Если мы встречались под выходной день, часто, бывало, ко мне подходил Митька Жевелий и предлагал:
— Знаете что? Пойдем все к горьковцам. У них сегодня «Броненосец Потемкин». А шамовки хватит…
И в эти дни поздним вечером мы будили Подворки маршами двух оркестров, долго шумели в столовой, в спальнях, в клубе, старшие вспоминали штормы и штили прошлых лет, молодые слушали и завидовали.
С апреля месяца главной темой наших дружеских бесед сделался приезд Горького. Алексей Максимович написал нам, что в июле специально приедет в Харьков, чтобы пожить в колонии три дня. Переписка наша с Алексеем Максимовичем давно уже была регулярной. Не видя его ни разу, колонисты ощущали его личность в своих рядах и радовались ей, как радуются дети образу матери. Только тот, кто в детстве потерял семью, кто не унес с собой в длинную жизнь никакого запаса тепла, тот хорошо знает, как иногда холодно становится на свете, только тот поймет, как это дорого стоит — забота и ласка большого человека, человека — богатого и щедрого сердцем.
Горьковцы не умели выражать чувства нежности, ибо они слишком высоко ценили нежность. Я прожил с ними восемь лет, многие ко мне относились любовно, но ни разу за эти годы никто из них не был со мною нежен в обычном смысле. Я умел узнавать их чувства по признакам, мне одному известным: по глубине взгляда, по окраске смущения, по далекому вниманию из‑за угла, по чуть‑чуть охрипшему голосу, по прыжкам и бегу после встречи. И я поэтому видел, с какой невыносимой нежностью ребята говорили о Горького, с какой жадностью обрадовались его коротким словам о приезде.
Приезд Горького в колонию — это была высокая награда. В наших глазах, честное слово, она не была вполне заслужена. И эту высокую награду нам присудили в то время, когда весь Союз поднял знамена для встречи великого писателя, когда наша маленькая община могла затеряться среди волн широкого общественного чувства.
Но она не затерялась, и это трогало нас и нашей жизни сообщало высокую ценность.
Подготовка к встрече Горького началась на другой день после получения письма. Впереди себя Алексей Максимович послал щедрый подарок, благодаря которому мы могли залечить последние раны, которые еще оставались от старого Куряжа.
Как раз в это время меня потребовали к отчету. Я должен был сказать ученым мужам и мудрецам педагогики, в чем состоит моя педагогическая вера и какие принципы исповедую. Поводов для такого отчета было достаточно.
Я бодро приготовился к отчету, хотя и не ждал для себя ни пощады, ни снисхождения.
В просторном высоком зале увидел я наконец в лицо весь сонм пророков и апостолов. Это был… синедрион, не меньше. Высказывались здесь вежливо, округленными любезными периодами, от которых шел еле уловимый приятный запах мозговых извилин, старых книг и просиженных кресел. Но пророки и апостолы не имели ни белых бород, ни маститых имен, ни великих открытий. С какой стати они носят нимбы и почему у них в руках священное писание? Это были довольно юркие люди, а на их усах еще висели крошки только что сьеденного советского пирога.
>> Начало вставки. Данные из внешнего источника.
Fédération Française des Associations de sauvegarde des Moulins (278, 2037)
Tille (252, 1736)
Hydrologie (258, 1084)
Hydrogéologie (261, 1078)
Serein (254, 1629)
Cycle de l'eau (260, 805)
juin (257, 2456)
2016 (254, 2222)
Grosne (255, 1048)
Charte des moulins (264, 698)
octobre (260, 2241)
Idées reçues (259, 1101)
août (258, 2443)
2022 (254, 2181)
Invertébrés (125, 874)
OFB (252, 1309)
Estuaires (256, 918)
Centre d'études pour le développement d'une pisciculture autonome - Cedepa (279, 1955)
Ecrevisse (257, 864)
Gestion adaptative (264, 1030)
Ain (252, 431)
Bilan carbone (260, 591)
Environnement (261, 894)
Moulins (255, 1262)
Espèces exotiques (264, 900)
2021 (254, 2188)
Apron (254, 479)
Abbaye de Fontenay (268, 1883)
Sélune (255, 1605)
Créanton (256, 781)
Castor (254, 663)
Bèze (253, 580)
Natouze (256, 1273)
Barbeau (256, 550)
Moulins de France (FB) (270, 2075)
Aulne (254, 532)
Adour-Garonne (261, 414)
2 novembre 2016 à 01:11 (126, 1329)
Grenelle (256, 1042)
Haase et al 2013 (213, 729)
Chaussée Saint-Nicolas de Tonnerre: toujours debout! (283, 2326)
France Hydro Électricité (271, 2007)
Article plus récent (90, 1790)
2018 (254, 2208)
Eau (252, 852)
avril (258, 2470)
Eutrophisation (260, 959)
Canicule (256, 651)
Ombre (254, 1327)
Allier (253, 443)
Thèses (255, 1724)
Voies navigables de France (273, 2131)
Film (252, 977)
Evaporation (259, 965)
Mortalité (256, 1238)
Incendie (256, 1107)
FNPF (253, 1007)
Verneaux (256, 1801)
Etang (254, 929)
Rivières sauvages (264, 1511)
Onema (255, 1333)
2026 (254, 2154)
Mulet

Больше всех орудовал профессор Чайкин, тот самый Чайкин, который несколько лет назад напомнил мне один рассказ Чехова.
В своем заключении Чайкин ничего от меня не оставил:
— Товарищ Макаренко хочет педагогический процесс построить на идее долга. Правда, он прибавляет слово «пролетарский», но это не может, товарищи, скрыть от нас истинную сущность идеи. Мы советуем товарищу Макаренко внимательно проследить исторический генезис идеи долга. Это идея буржуазных отношений, идея сугубо меркантильного порядка. Советская педагогика стремится воспитать в личности свободное проявление творческих сил и наклонностей, инициативу, но ни в коем случае не буржуазную катгорию долга.
«С глубокой печалью и удивлением мы услышали сегодня от уважаемого руководителя двух образцовых учреждений призыв к воспитанию чувства чести. Мы не можем не заявить протест против этого призыва. Советская общественность также присоединяет свой голос к науке, она также не примиряется с возвращением этого понятия, которое так ярко напоминает нам офицерские привелегии, мундиры, погоны».
«Мы не можем входить в обсуждение всех заявлений автора, касающихся производства. Может быть, с точки зрения материального обогащения колонии это и полезное дело, но педагогическая наука не может в числе факторов педагогического влияния рассматривать производство и тем более не может одобрить такие тезисы автора, как „промфинплан есть лучший воспитатель“. Такие положения есть не что иное, как вульгаризация идеи трудового воспитания».
Многие еще говорили, и многие молчали с осуждением. Я, наконец, обозлился и сгоряча вылил в огонь ведро керосина.
— Пожалуй, вы правы, мы не договоримся. Я вас не понимаю. По‑вашему, например, инициатива есть какое‑то наитие. Она приходит неизвестно откуда, из чистого, ничем не заполненного безделья. Я вам третий раз толкую, что инициатива придет тогда, когда есть задача, ответственность за ее выполнение, ответственность за потерянное время, когда есть требование коллектива. Вы меня все‑таки не понимаете и снова твердите о какой‑то выхолощенной, освобожденной от труда инициативе. По‑вашему, для инициативы достаточно смотреть на свой собственный пуп…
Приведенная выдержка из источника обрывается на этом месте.